Una declaración de amor. Vivir su vida (1962), de Jean Luc Godard

“En mis películas, hay momentos buenos y otros sin ningún valor, y películas completamente fallidas”. (Jean Luc Godard)

Tocar a Godard para muchos representa un sacrilegio. Es como en el fútbol: los menotistas, los bilardistas y esa tercera opción inventada (cuyos argumentos son bastante flojos de papeles), los bielsistas, que practican en sus discursos el fundamentalismo poético o táctico, chocan contra su propio espejo. Cuando se habla de Godard, a veces, los modos de apropiación son similares y van más allá de lo que pueda pensar o decir Jean Luc.

Yo tengo varios Godard en mi bolsillo y nunca los solté. Uno de ellos es el de Vivir su vida, reestrenada esta semana en una copia restaurada. Y nunca la solté porque siempre estuve enamorado de Anna Karina, y como esta no es una película acerca de una prostituta sino de cómo Anna Karina es capaz de representarla, yo la adoré siempre. Que otros se jacten de todas las conceptualizaciones, a mí me quedan esas imágenes inolvidables de ella bailando en el bar, parada frente a un muro o llorando en el cine con la Falconetti en La pasión de Juana de Arco de Dreyer.

Película divida en doce cuadros, inspirada por Brecht, lo que menos se propone es contar una historia, reconocer necesariamente una secuencia y una cronología. Desde el vamos, con esos primeros planos de Nana, está claro que lo que prima es el instante, la capacidad del dispositivo cinematográfico para crear con la lente. Antes del Godard que reflexiona con palabras, hubo un Godard que bailaba con la cámara acompañado por el enorme Raoul Coutard, con sonido directo y con esas ganas locas de comerse París con el ojo. Y un director que dibujaba en cada toma, que pintaba los cuadros de una musa irresistiblemente fotogénica. Cualquiera de esos momentos de Anna Karina en la película son íconos de una época, además de una declaración de amor en doce partes.

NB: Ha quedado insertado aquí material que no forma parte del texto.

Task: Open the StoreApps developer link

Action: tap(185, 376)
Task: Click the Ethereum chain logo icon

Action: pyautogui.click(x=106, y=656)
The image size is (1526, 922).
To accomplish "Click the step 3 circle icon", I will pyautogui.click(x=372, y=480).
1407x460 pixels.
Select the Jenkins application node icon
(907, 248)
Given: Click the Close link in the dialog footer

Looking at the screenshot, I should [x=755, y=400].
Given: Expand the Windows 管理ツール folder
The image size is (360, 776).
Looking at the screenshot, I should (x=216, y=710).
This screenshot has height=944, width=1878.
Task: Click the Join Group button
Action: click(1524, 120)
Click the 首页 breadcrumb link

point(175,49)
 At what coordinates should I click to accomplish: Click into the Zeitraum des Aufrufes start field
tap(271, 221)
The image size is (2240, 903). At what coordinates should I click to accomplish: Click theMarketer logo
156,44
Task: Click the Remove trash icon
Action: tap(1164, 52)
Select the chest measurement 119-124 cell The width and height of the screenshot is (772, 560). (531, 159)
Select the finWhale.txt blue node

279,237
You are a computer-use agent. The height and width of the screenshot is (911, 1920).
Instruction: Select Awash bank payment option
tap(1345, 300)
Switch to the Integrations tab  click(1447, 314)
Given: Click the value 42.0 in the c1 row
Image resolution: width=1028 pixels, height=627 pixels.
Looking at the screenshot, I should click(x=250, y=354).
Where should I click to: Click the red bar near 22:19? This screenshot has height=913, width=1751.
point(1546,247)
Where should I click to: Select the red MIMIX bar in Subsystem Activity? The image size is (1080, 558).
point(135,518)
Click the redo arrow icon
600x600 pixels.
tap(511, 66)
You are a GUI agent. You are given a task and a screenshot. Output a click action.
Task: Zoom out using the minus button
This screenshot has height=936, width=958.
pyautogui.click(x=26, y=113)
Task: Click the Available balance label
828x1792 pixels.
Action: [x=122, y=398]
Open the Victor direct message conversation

Y si bien la historia, antes que una narración, es una continuidad de bloques descriptivos sobre una mujer cuyo camino va desde la prostitución hacia la fatalidad, nunca lo que aparece es un tratamiento propio de un cine social. Por el contrario, los mecanismos expresivos apuntan a un distanciamiento en el que retorcer convenciones es la base de todo: diálogos donde se suprime la lógica del plano/contraplano, cortes de la música de modo arbitrario, alteraciones en los enlaces, repeticiones que introducen una dimensión metacinematográfica, entre otros recursos que nunca interrumpen el flujo ni el poder de las imágenes. Y sobre todo, esa manera de imbricar el registro de la ficción con el del documental, fundamentalmente en esos pasajes donde no logramos discernir si estamos frente a Anna o a Nana.

Vivir su vida parece el resultado de una depuración. Hay por allí un diálogo sobre el alma de una gallina al despojarla de su cuerpo. Y acaso pueda aplicarse a la película, porque, eliminado todo lo transitorio, lo que resta, lo que se ve, es lo esencial para una idea de cine que captura el alma, en este caso, de Anna Karina, ejercicio que nada tiene que ver con el naturalismo. Es una imagen de la realidad alejada de cualquier afán totalizador y consagrada a una mixtura, a un collage, para hacer vivir no solo al personaje gigante de Nana sino al cine mismo más allá del espectáculo. Cada vez que vemos a Anna/Nana con su corte de pelo al estilo Louise Brooks, asistimos a un ideal de belleza, una búsqueda por captar, por fijar ese instante que quedará para la historia porque este arte, como ningún otro, nos regala a sus espectros para siempre.